Au cœur de ce spectacle, on fait la connaissance du patriarche Ludger Sarenhes Bastien, «un homme d’affaires prospère du siècle dernier qui mène un combat contre la Ville de Québec pour obtenir réparation face à une injustice». Autour de cette histoire se tissent les trames d’une descendance huronne-wendat qui finissent, au bout du compte, par s’entrechoquer et se répondre. Ainsi, divers membres de la famille, toutes générations confondues, font leur apparition, d’Armand à Adèle, d’Élizabeth à Yandicha, jusqu’à Angnolien, l’arrière-arrière-arrière-petit-fils «avec, toujours en son centre, Yahndawa’: la rivière majestueuse». Peux-tu nous expliquer, sans tout nous dévoiler bien sûr, les enjeux auxquels seront confrontés ces personnages?
«Pour moi, c’est l’histoire d’une famille qui perd sa connexion à son identité et à ses repères, et qui doit remonter à la source pour comprendre ce qui s’est passé et comment elle peut réintégrer sa communauté. C’est le cas de plusieurs familles autochtones à travers le Québec et le Canada, dont la famille a encore une place importante dans la mémoire de la communauté, mais dont certains individus ont été perdus en chemin.»
«Au début de l’histoire, les personnages sentent que le bonheur est ailleurs, puisqu’ils n’arrivent plus à le trouver chez eux et, petit à petit, les générations qui suivent, voyant que cette fuite leur a arraché une partie d’eux-mêmes, tentent de renouer les fils de leur histoire et de se refaire une place dans un monde qu’ils ont été forcés de quitter.»
D’après toi, quelles réflexions ou émotions resteront gravées dans la mémoire de nos lecteurs et lectrices après la représentation?
«C’est difficile à dire. Yahndawa’: ce que nous sommes, c’est un projet tellement personnel. Tu te mets dans un état de vulnérabilité et tu tentes de rejoindre une oreille attentive et compatissante. Ce qu’un public en pense te sort un peu des mains.
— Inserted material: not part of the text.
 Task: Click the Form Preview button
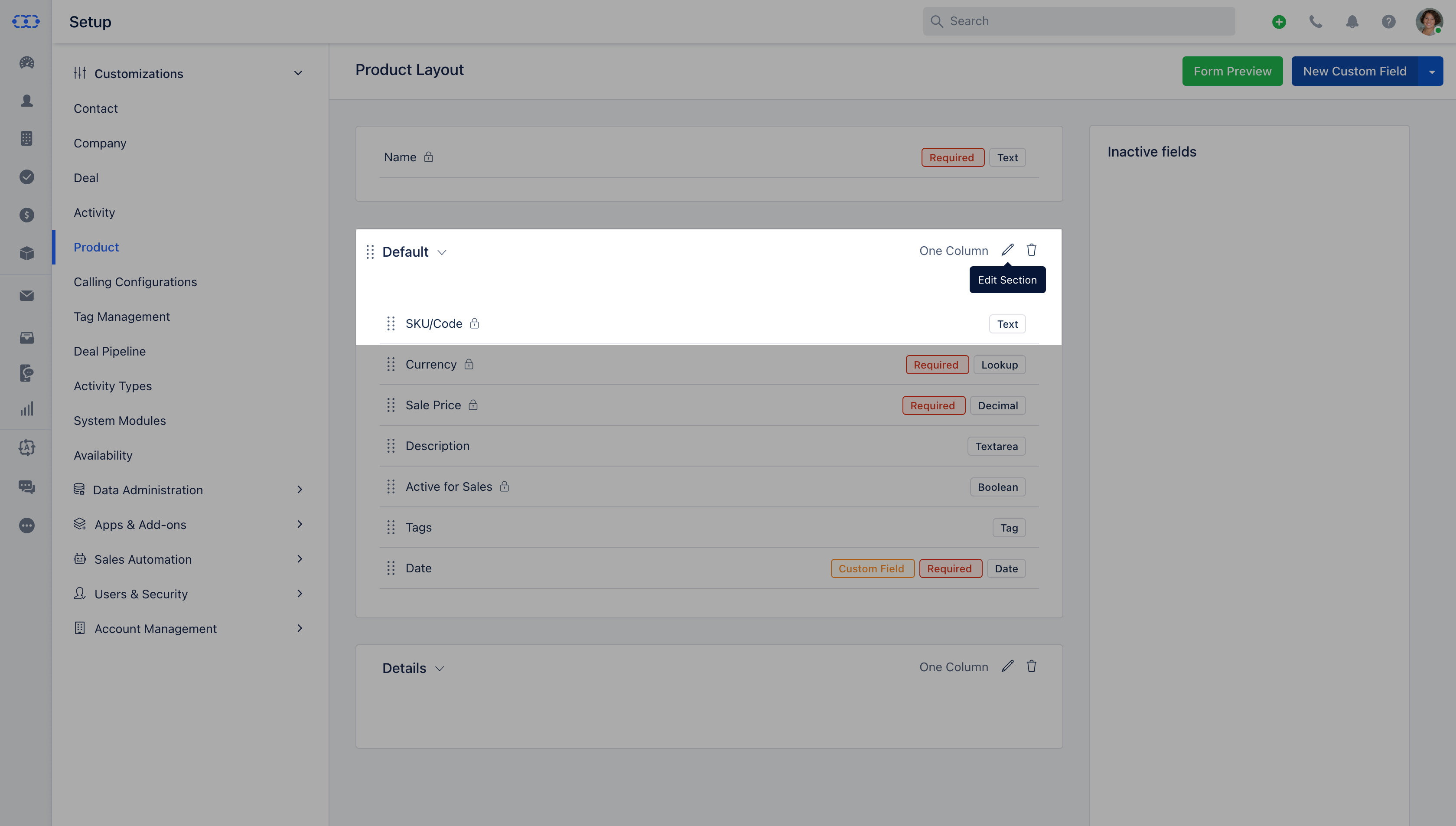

On n’essaie pas, avec ce spectacle, de faire la leçon à un public allochtone; on cherche seulement à trouver les fils d’humanité qui nous rattachent afin de créer un tissage qui représente notre histoire commune.»
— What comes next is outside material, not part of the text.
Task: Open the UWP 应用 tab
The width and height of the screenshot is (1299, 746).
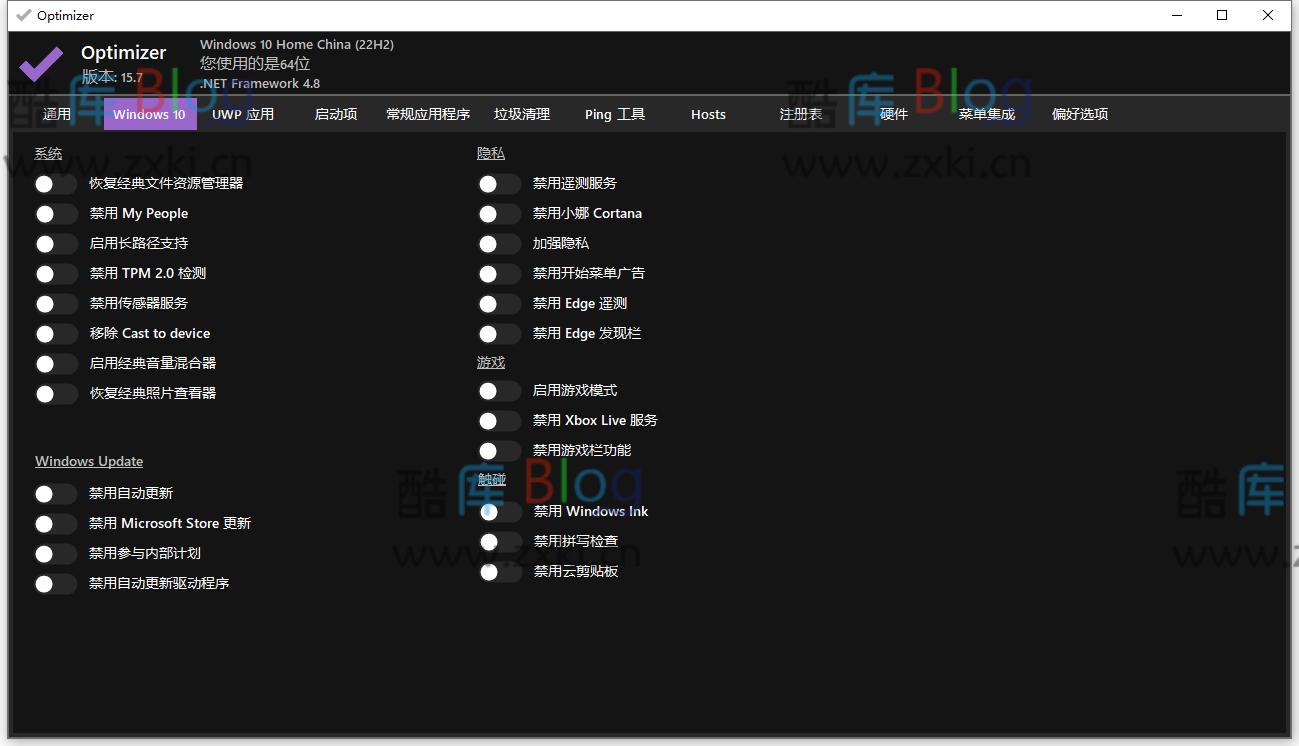Action: point(242,114)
«Il y a bien des éléments qui mettent en contexte la situation particulière des Autochtones, et plus précisément des Wendats, mais c’est d’abord et avant tout l’histoire d’une famille déchirée qui tente de se reconstruire et de rendre hommage à la résilience des générations qui sont venues avant.»
«Il y a un proverbe africain qui dit: “Pour savoir où l’on va, il faut savoir d’où l’on vient”. Ça prend tout son sens quand on ramène ça sur le plan de la protection et la valorisation du patrimoine.»
Pour ceux et celles qui ne le savaient pas, les Productions Menuantakuan est l’une des compagnies résidentes du Théâtre Aux Écuries, un théâtre de quartier qui a toujours su diversifier ses productions artistiques afin d’innover et d’atteindre une clientèle toujours au rendez-vous. Dis-nous bien franchement: que serait ta vie sans le théâtre?
«Je ne peux pas imaginer un moment plus paisible dans ma vie que celui d’être en coulisse juste avant d’entrer sur scène. Oui, il y a du stress, mais il n’y a pas de moment ou de lieu au monde où je me sens plus “connecté”. Je ne sais vraiment pas, à ce moment-ci, ce qui pourrait m’apporter plus de plénitude – sauf peut-être de partager des moments précieux de jeu et de découverte avec ma fille.»
«Ça demande beaucoup de résilience. On doit défendre notre milieu contre l’effritement, mais c’est ça qui me tient motivé jour après jour.»